# Passo citato
■ ■ ■ ■

Il sito offre una vasta gamma di materiali a disposizione di storici, insegnanti, studenti, ma anche archeologi, operatori museali, conservatori, archivisti, bibliotecari, nella prospettiva di un loro utilizzo per generare “public engagement with the past” e di rendere la storia attuale e rilevante nel presente.  

 Il post in questione, scritto da Jason Steinhauer in vista della conferenza annuale dell’associazione, metteva al centro una nuova figura professionale, quella dell’History Communicator, per la quale, suggerisce l’autore, i public historians sarebbero decisamente tagliati. Il “divulgatore storico”, come potremmo tradurlo in italiano, è l’equivalente del divulgatore scientifico. Il suo ruolo dovrebbe essere quello di   advocate for policy decisions informed by historical research; step beyond the walls of universities and institutions and participate in public debates; author opinion pieces; engage in conversation with policymakers and the public; and work diligently to communicate history in a populist tone that has mass appeal across print, video, and audio. Most important, History Communicators will stand up for history against simplification, misinformation, or attack and explain basic historical concepts that we in the profession take for granted (fonte)

■ ■ ■ ■

# Dati forniti
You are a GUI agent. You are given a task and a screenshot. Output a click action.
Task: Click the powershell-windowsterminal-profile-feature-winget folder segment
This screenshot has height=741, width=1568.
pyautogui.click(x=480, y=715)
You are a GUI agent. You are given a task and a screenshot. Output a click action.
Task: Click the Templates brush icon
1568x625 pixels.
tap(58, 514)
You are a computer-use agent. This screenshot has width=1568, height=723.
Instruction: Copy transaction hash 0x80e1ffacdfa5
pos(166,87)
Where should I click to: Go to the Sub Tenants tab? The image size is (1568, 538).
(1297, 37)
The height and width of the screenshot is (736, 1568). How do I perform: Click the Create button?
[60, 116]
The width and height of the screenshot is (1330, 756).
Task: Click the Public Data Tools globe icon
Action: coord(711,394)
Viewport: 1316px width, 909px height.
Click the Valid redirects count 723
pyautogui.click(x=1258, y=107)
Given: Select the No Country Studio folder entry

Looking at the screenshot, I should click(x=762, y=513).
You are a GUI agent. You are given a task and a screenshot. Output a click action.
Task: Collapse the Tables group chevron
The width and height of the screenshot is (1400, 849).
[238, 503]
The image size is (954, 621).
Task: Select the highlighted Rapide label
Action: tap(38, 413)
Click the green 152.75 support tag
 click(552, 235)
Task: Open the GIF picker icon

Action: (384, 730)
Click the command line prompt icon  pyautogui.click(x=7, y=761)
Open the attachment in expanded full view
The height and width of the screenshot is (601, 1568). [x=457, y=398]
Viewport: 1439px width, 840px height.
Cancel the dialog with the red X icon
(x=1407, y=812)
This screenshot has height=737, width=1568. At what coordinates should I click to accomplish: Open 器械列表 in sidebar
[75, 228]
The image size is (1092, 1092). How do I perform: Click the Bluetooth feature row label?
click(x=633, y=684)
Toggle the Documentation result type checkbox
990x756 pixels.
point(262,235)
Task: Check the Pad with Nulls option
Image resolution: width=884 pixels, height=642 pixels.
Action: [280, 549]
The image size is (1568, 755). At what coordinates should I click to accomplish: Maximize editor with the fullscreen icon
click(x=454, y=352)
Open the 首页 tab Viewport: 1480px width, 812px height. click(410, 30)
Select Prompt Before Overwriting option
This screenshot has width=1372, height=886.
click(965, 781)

■ ■ ■ ■

# Obiettivo
Riscrivi il passo citato partendo da "Il sito offre" e arrivando fino a "rilevante nel presente.", con "docenti" al posto di "insegnanti".

# Risultato corretto
Il sito offre una vasta gamma di materiali a disposizione di storici, docenti, studenti, ma anche archeologi, operatori museali, conservatori, archivisti, bibliotecari, nella prospettiva di un loro utilizzo per generare “public engagement with the past” e di rendere la storia attuale e rilevante nel presente.